September 16, 2014
Local SEO Beyond NAP: Site Elements & Citation Improvements
Many local businesses already know the benefit of managing their local online business directories like Google My Business and Yelp, but improving local SEO shouldn’t stop there. Claiming their business profiles and confirming that their NAP (name, address, phone) data is listed correctly across other local online business directories like Yellow Pages, Superpages, etc. is important as well. Using services like Moz Local is a simple way to centrally manage your business listings.
If local search is an important part of how your customers find your business, then improving local SEO through on-site optimization and finding citations are additional important pieces to this puzzle. From adding the city and state into content to improve on-site optimization to finding and improving citations, here’s what you can do to improve local search optimization:
#1: Geo-modified content improvements.
If your business has a single location, you can optimize your pages to include your city, but if your business has multiple locations, it becomes more challenging. Creating a separate location page and possibly service pages for each of these branches will be important. Consider optimizing the following on-site elements where it is relevant and makes sense:
- Add city and state to the title tag
- Add city and state to the H1 heading
- Add city and state to the URL for local product and service pages
- Add city and state to alt image tags
- Add city and state to your meta description
- Include an embedded Google map
- Utilize Schema.org locations data mark-up
Whether or not the meta description plays a role in Google’s ranking algorithm, it’s still important to optimize for local search in order to boost click through rates when your site appears in SERPs. Finally, when including the embed map, be sure that it points to your actual Google Plus local listing.
#2: Monitor & correct citation inconsistencies.
Inconsistency with local directory listings can negate all the hard-earned benefits of onsite local optimization, according to Forbes’ contributor Steve Olenski. Even if your NAP data is correct in Google My Business, it is still possible that errors may exist in other local registries. Common inconsistencies include duplicate business listings, the wrong address location (maybe your cafe relocated last year, but a local directory listing still sends searchers to your old address), incorrect store hours (such as special seasonal hours that are not correctly listed), or the wrong telephone number. Fixing a citation problem, however, is not complicated once the problem has been identified.
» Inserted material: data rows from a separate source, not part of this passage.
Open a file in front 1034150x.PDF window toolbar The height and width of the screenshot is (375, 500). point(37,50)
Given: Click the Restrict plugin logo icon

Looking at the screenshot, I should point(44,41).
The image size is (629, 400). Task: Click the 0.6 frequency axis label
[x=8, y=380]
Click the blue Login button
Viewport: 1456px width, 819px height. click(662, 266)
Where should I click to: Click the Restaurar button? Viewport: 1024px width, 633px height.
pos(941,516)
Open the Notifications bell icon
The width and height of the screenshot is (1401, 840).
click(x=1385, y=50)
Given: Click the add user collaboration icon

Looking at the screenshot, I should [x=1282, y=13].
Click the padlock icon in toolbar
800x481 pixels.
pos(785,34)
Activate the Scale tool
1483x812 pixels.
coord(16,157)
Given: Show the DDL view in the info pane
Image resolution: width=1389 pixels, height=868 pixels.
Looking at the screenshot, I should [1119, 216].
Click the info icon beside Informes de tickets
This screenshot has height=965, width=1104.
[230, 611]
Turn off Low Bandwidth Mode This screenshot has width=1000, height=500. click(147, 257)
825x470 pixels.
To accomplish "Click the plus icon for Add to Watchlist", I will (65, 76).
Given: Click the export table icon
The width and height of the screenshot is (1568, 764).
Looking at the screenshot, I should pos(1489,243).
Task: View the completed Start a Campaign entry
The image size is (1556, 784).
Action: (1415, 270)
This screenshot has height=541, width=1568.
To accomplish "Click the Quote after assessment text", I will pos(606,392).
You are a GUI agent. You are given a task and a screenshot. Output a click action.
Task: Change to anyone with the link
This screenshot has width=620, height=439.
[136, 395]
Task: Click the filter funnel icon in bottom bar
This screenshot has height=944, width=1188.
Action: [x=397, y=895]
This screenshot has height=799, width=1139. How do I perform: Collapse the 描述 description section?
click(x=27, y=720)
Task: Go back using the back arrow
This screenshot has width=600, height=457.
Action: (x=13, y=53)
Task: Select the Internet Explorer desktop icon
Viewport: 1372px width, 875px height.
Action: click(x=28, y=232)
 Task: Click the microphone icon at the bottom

A citation finder tool is great for finding duplicate listings and checking your business citations for accuracy. A citation finder tool will crawl the Internet to find references and mentions of your business whether it includes complete or partial NAP reference. It will highlight inconsistencies, which presents the opportunity to correct those issues. Many times businesses don’t know that citations are out there with inaccurate or partial information referencing their business. Whitespark, Sycara Local and Brightlocal all have citation finder tools as part of their local software.